This was James Harden speaking back in late March, when he was making a push for MVP and saying playing every day mattered in that chase:
“For me, I worry about always having my teammates’ back and always being out there... For the coaching staff and the fans, especially here in Houston, the front office, I’m here to play.”
And if Mike D’Antoni approached him about sitting out a game for rest.
“Mike knows not to come at me with that.”
This was James Harden Thursday night in a Game 6, win-or-go-home playoff game: 2-of-11 from the floor for 10 points, almost as many turnovers as assists (7 to 6), and he looked like the slowest guy on the court — because he was the slowest guy on the court.
Harden looked exhausted. Out of gas. Like he did at the end of Game 5 before.
When you look back at the push for Harden to be the MVP, is it a coincidence he didn’t get rested during the season and it cost him late?
Rockets’ coach Mike D’Antoni — who in the past has said he was not a fan of resting players during the regular season — said Friday he’d have to reconsider his position.

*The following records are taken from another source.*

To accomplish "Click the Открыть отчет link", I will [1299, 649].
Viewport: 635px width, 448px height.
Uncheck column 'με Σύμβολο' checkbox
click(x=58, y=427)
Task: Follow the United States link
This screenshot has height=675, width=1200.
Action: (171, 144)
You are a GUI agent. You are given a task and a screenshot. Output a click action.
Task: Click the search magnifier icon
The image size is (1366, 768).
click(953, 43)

Via Tim MacMahon at ESPN.D’Antoni, describing himself as “shell-shocked” the day after Houston’s season ended with a 39-point home loss to the San Antonio Spurs in Game 6, acknowledged after Friday’s exit interviews that fatigue could have factored into Harden’s poor finish.

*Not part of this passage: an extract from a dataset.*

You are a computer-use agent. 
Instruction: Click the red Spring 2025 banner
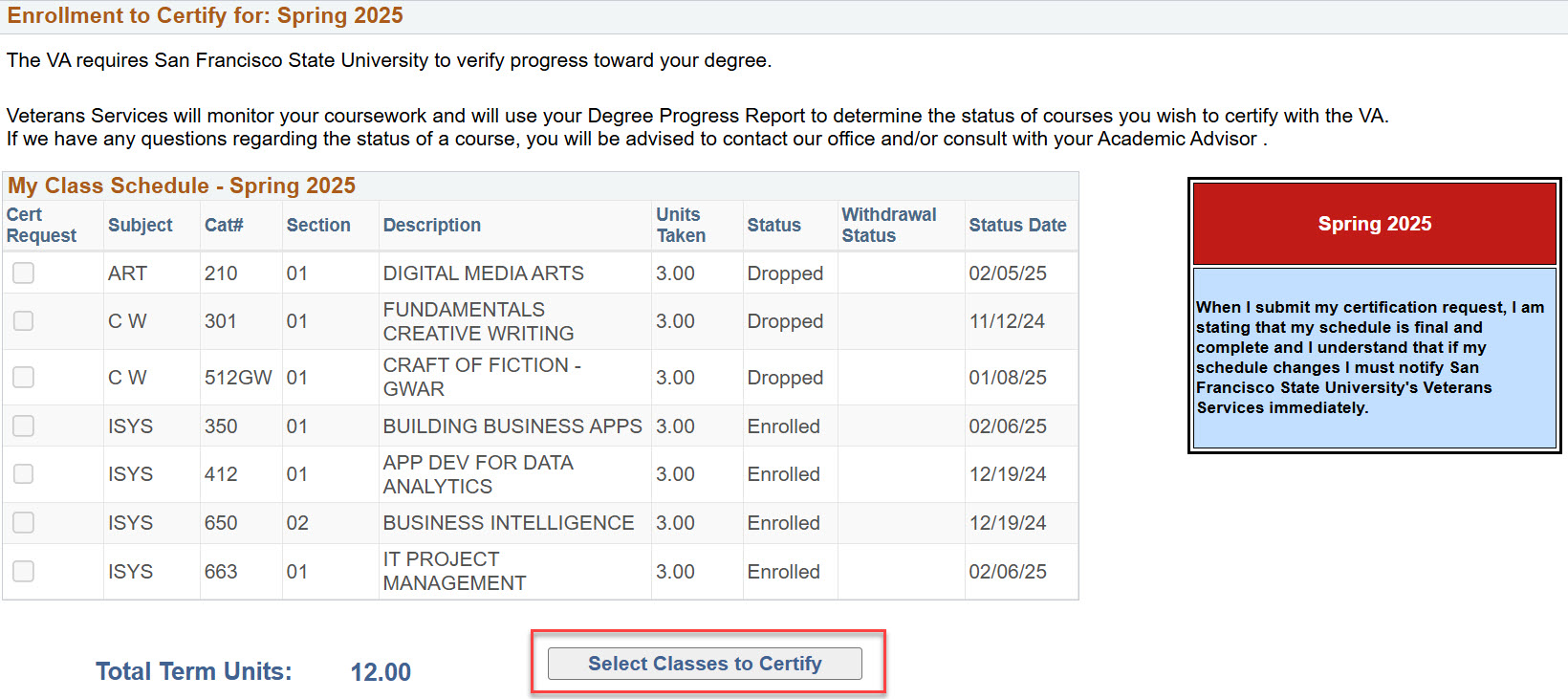[1374, 224]
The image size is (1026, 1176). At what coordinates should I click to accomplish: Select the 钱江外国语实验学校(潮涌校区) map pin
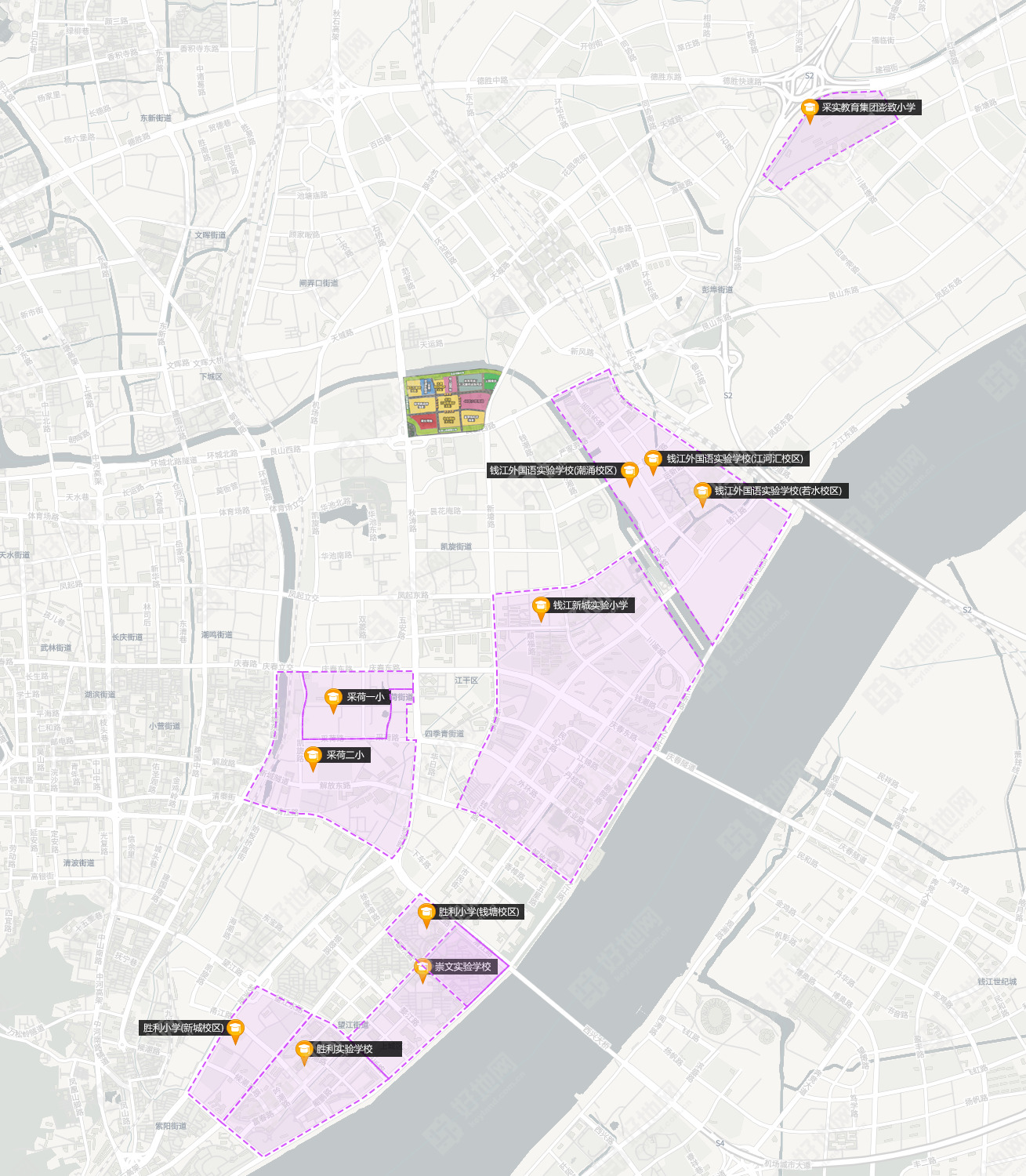tap(629, 471)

“All great players think they can do everything,” D’Antoni said. “Maybe he does need to take a game off here and there. ‘Hey, you’re nicked up a little bit, don’t play, maybe.’ Something to talk about, but that’s also his greatness, too. So it’s hard. It’s very delicate.
Gregg Popovich, the coach who bested D’Antoni in the last round (again), has been at the forefront of resting players during the season to have them at their peak for the playoffs. The brilliant Tom Haberstroh at ESPN broke down the numbers in a piece saying Harden needs to get more rest.
Before winning the 2014 Finals MVP, Kawhi Leonard ranked 138th in minutes played during the regular season. Andre Iguodala spent the regular season coming off the bench before nabbing the 2015 Finals MVP. Before his brilliant 2016 Finals manifesto, LeBron James enjoyed 19 extra days off in the playoffs as a result of sweeping early-round opponents, while the Warriors labored through injuries and a grueling seven-game marathon against the OKC Thunder. Let’s also not forget the Warriors decided to chase 73 wins that season instead of resting down the stretch...
The Rockets could point to a Nene injury as an excuse (against the Spurs this year), but that strains credibility when you consider the Spurs played without starters Tony Parker and Leonard in Game 6. The Spurs’ reserves stepped up to the challenge because Popovich asked them to step up eight times before in the regular season when he sat Leonard....
Russell Westbrook and Harden’s MVP cases were often buttressed by their visceral opposition to DNP-Rests and yet both flamed out in the postseason in spectacular fashion. Westbrook shot 38.8 percent on 30.4 field goal attempts while turning the ball over six times per game in his first-round exit. Harden missed 45 3-pointers in six games against a Spurs team that collectively ran five more miles on the floor than the Rockets did in the series, according to player-tracking data. With little burst left, Westbrook and Harden were reduced to chucking from deep. The pair shot 27.3 percent on 3s on a combined 20.6 attempts per game in the postseason, whereas those figures were 34.5 percent and 16.4, respectively, in the regular season.
The player tracking data that comes from wearables that a lot of teams use in practice show the same things. Basically, all the data shows that rested players perform better and are less likely to get injured. There is no doubt about that.
Which remains an issue for the NBA, who has fans paying big money for seats — and broadcast partners paying bigger money to show the games — only to see the top players sit out. It’s not good optics. The league will start a week earlier next year and the NBA will try to space out games a little more, but if the schedule is at 82 games there’s only so much that can be done (and it’s hard to imagine the number of games being reduced just because of the potential financial issues). There is no easy answer here. (And spare me the “back in the day guys didn’t rest” crap, as former player turned agent B.J. Armstrong said on a PBT Podcast, if they had the data then that teams do now guys would have rested.)
All of which means, expect James Harden to get a few games off next regular season.